Ensemble Methods

Great, so now that you’ve learned about decision trees, let’s learn about some new methods for making them more powerful. The idea is actually quite simple: we’re going to combine several weaker models (in this case, individual decision trees) together to make a more powerful model. The constituent models are called weak learners , while the combined model is called the strong learner . Combining many models together to yield a more powerful model is called ensembling .

A key part of ensembling, though, is that the constituent models are not the same. In fact, ensembles tend to yield better results when the constituent models are very different . So how do we use the same dataset to grow many different trees? Well, there are actually many ways. Let’s discuss a few of the most commonly used ones.

For every tree, create a new dataset by drawing a random subset of rows from the original dataset. Train the tree on this new dataset.
For every tree, create a new dataset by drawing a random subset of rows from the original dataset with replacement . Train the tree on this new dataset.
For every tree, create a new dataset by drawing a random subset of columns from the original dataset. Train the tree on this new dataset.

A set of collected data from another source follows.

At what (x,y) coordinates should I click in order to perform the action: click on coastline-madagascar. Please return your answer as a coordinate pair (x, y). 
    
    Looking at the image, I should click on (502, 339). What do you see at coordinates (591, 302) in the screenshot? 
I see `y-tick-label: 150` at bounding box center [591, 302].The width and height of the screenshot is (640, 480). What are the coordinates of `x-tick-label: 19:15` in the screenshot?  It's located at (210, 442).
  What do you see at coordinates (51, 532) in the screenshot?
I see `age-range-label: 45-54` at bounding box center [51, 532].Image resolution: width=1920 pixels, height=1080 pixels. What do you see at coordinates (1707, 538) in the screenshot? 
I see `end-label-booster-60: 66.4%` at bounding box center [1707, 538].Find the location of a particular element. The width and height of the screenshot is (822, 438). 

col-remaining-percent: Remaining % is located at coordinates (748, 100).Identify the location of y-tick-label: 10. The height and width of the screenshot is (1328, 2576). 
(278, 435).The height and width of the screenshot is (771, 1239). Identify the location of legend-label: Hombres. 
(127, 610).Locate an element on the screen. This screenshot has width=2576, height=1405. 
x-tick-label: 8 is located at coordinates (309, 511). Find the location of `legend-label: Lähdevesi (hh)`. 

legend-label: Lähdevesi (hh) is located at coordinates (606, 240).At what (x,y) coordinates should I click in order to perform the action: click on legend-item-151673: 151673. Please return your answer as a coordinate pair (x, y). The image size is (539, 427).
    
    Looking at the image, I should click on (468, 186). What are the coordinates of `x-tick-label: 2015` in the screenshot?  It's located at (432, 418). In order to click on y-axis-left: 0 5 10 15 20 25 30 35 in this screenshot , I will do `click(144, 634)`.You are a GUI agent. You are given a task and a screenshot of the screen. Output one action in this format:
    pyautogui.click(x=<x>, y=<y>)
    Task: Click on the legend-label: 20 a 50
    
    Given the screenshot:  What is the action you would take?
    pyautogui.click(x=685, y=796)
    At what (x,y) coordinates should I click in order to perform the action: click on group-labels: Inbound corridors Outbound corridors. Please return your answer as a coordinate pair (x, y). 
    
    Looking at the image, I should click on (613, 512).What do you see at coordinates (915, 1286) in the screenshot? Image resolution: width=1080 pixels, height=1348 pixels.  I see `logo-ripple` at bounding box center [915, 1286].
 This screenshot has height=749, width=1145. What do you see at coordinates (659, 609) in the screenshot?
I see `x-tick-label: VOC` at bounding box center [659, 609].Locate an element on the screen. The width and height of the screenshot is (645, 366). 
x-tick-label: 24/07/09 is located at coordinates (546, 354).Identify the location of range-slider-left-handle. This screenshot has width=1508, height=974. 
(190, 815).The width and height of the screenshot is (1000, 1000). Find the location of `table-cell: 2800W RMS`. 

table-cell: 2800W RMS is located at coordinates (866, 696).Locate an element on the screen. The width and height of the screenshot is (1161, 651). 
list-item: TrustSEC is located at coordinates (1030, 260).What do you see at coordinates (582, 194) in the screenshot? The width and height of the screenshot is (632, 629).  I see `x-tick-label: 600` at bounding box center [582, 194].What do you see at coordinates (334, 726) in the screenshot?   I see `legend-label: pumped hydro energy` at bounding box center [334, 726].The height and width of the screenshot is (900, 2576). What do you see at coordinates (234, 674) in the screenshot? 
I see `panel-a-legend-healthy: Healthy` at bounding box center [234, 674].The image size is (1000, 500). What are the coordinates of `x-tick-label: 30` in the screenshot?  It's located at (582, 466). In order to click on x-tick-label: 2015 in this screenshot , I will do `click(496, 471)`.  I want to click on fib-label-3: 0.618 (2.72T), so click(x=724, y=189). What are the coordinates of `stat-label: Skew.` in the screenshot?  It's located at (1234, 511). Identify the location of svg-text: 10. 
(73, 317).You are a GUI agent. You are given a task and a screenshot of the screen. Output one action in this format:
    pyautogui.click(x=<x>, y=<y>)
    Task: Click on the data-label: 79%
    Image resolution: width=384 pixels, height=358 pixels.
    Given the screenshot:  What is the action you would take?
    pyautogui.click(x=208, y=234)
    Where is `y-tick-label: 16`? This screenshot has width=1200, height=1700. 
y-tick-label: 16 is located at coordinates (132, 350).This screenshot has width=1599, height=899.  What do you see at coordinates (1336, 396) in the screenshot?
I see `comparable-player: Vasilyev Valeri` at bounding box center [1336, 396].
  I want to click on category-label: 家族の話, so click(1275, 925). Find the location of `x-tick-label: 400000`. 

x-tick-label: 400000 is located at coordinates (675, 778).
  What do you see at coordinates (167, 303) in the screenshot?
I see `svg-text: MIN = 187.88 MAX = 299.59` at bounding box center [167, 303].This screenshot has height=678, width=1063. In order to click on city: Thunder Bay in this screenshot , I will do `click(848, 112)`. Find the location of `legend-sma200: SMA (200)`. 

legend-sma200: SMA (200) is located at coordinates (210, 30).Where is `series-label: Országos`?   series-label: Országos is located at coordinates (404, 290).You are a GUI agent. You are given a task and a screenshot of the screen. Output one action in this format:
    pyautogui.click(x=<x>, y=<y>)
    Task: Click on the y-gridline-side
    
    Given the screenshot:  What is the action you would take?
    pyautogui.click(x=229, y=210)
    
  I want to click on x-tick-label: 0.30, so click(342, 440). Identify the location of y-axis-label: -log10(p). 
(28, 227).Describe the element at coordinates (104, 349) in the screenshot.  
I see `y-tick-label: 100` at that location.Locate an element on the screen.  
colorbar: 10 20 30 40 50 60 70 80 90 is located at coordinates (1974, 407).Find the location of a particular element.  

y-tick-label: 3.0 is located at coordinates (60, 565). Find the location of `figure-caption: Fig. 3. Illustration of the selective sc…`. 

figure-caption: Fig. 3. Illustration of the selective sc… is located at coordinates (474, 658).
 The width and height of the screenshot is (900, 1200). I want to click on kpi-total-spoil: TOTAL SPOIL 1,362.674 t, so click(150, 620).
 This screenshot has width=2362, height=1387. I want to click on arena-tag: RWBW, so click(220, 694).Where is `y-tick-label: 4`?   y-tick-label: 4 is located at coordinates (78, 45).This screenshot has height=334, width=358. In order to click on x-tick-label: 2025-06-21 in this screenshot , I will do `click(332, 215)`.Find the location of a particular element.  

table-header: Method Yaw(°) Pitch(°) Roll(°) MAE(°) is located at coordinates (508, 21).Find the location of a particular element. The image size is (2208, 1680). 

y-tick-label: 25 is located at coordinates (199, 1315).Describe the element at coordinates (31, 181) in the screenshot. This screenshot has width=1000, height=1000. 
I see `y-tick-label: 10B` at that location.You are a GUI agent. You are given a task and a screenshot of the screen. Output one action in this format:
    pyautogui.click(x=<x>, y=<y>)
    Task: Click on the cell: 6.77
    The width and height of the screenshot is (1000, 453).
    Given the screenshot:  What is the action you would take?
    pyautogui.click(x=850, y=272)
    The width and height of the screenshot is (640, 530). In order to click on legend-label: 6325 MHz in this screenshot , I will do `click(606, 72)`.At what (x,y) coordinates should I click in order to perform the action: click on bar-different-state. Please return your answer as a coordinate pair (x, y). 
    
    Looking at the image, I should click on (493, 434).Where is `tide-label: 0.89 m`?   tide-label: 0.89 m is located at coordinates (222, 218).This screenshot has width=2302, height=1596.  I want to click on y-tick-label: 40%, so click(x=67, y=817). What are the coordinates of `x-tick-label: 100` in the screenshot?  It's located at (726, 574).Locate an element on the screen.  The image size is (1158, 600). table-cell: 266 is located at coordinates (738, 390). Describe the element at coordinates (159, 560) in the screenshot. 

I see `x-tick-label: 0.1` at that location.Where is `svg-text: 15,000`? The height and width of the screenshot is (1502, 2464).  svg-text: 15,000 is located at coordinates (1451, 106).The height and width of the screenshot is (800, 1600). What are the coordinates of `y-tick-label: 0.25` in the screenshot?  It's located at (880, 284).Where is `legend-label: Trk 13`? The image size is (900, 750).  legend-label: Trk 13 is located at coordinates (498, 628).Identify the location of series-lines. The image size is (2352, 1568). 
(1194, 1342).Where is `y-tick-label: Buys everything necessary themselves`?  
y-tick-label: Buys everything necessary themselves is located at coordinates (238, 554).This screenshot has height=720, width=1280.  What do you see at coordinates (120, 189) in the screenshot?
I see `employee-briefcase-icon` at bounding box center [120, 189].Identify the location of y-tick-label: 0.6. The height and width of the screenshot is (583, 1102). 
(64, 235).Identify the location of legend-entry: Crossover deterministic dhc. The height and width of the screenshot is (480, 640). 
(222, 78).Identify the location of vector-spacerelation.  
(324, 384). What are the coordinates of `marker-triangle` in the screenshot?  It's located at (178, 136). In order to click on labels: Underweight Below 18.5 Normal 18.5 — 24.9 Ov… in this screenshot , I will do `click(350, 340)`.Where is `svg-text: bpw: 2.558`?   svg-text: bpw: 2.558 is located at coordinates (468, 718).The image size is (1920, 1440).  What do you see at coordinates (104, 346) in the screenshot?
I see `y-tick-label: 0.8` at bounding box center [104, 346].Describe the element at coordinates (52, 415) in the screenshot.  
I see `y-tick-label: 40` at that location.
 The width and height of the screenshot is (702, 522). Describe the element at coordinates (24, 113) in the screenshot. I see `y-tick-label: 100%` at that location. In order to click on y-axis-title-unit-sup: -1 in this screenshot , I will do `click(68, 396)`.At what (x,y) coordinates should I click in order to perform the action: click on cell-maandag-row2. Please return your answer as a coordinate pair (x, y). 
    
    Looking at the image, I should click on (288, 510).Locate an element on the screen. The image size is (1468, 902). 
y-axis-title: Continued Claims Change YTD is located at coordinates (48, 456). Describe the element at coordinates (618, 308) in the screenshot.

These are examples of "perturbations"—ways to "shake up" the constituent trees in order to ensure that they are different from each other. These are all examples of ways to introduce “perturbations” randomly and independently . In contrast, there's another class of methods where perturbations (on a given training set) are chosen deterministically and serially, with the nth perturbation depending strongly on all of the previously generated rules. So that we have more time to talk about the random and independent methods, we’re not going to talk more about the deterministic and serial methods for now.